It was a hot June day in Italy in 1797, when Józef Wybicki wrote a song which began like this:
Poland has not yet perished,
So long as we still live.
What the alien force has taken from us,
We shall retrieve with sabre.
What was he doing in Italy? Why did he write this song? Who was he? Let’s start from the beginning. In 1795 Poland lost its independence after being simultaneously invaded by its three hostile neighbours: the Russian Empire, Austria and Prussia. Following the old rule that ‘the enemy of my enemy is my friend’, Polish soldiers decided to join the forces of French general Napoleon Bonaparte. Józef Wybicki, a great intellectual, poet, composer, diplomat and political activist, went to Italy to help form Polish units, later to be named the Polish Legions, to fight alongside Bonaparte’s troops. One day the growing army was celebrating the retirement of a few of its oldest soldiers and Wybicki wrote a song for the occasion.

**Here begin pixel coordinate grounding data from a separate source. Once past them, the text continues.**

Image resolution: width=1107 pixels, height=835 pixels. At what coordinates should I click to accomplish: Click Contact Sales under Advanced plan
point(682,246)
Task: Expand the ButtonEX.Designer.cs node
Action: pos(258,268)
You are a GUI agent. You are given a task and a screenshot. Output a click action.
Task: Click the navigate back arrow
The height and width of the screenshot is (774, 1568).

A few weeks later, the general of the Polish army, Jan Henryk Dąbrowski, wrote Wybicki in a letter:
The soldiers seem to like your song more every day. We are humming it often too, with all the due respect to the author.

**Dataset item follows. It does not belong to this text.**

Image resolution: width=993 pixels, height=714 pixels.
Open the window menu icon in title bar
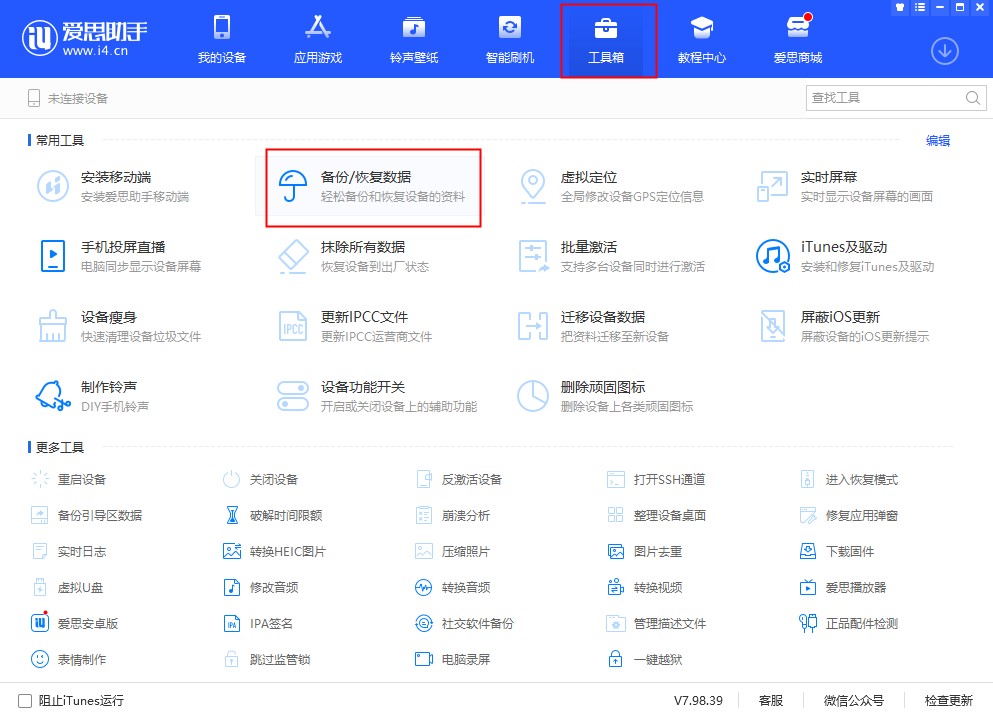[x=918, y=8]
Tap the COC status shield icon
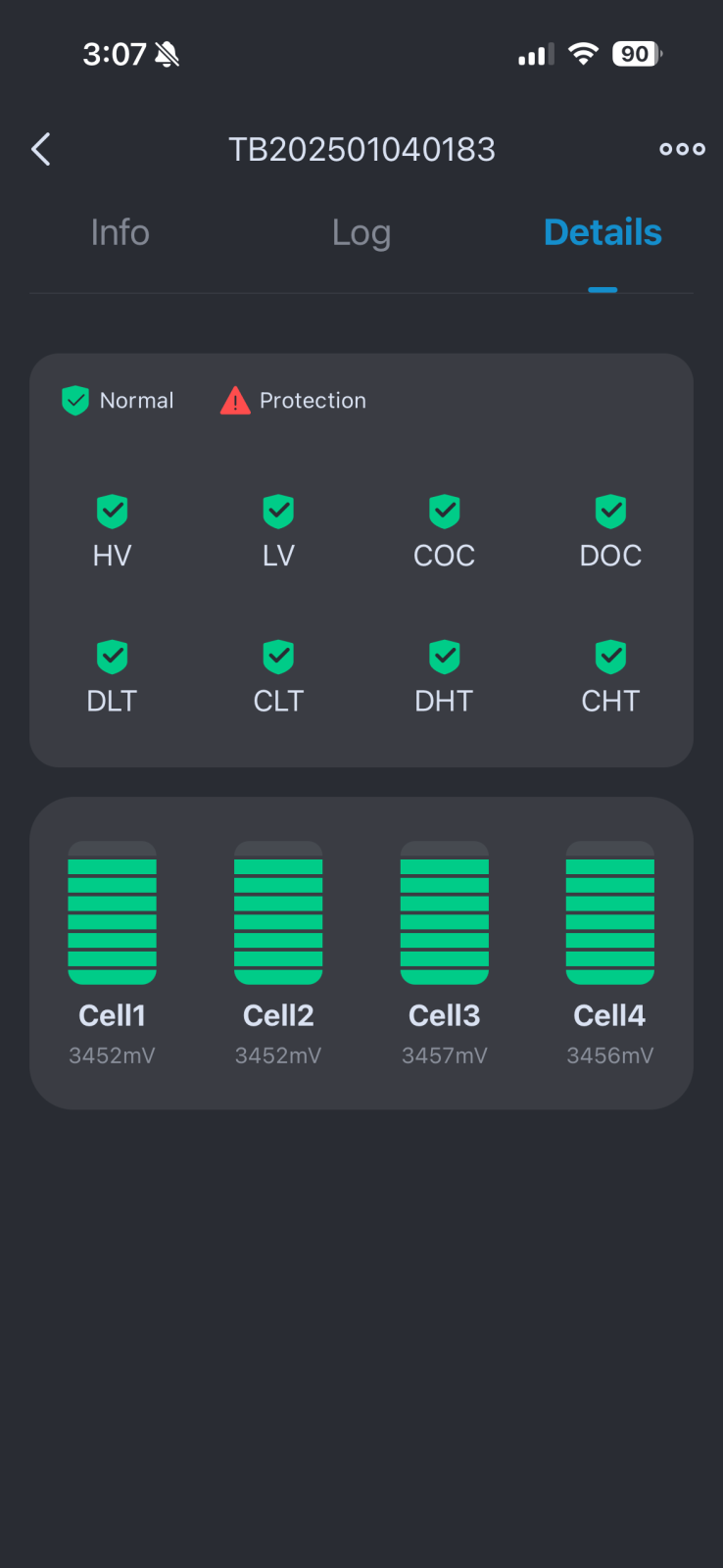This screenshot has width=723, height=1568. [445, 511]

After another few weeks, the song made it to Poland and immediately started spreading among Poles who dreamt about regaining independence one day. Its rise in popularity was so unstoppable that not only did it become Polish soldiers' favourite song, but also quickly gained anthem-like status. Even though the eventual fiasco of Napoleon’s invasion of Russia pulled the rug out from under Poland’s dreams of independence, even the most brutal repressions following the loss didn’t stop people from singing the song. Dąbrowski’s Mazurka became such a strong symbol of the Polish struggle to re-establish their country that it survived the turbulent 19th century and became one of the songs proposed for the national anthem after Poland was reinstated in 1918.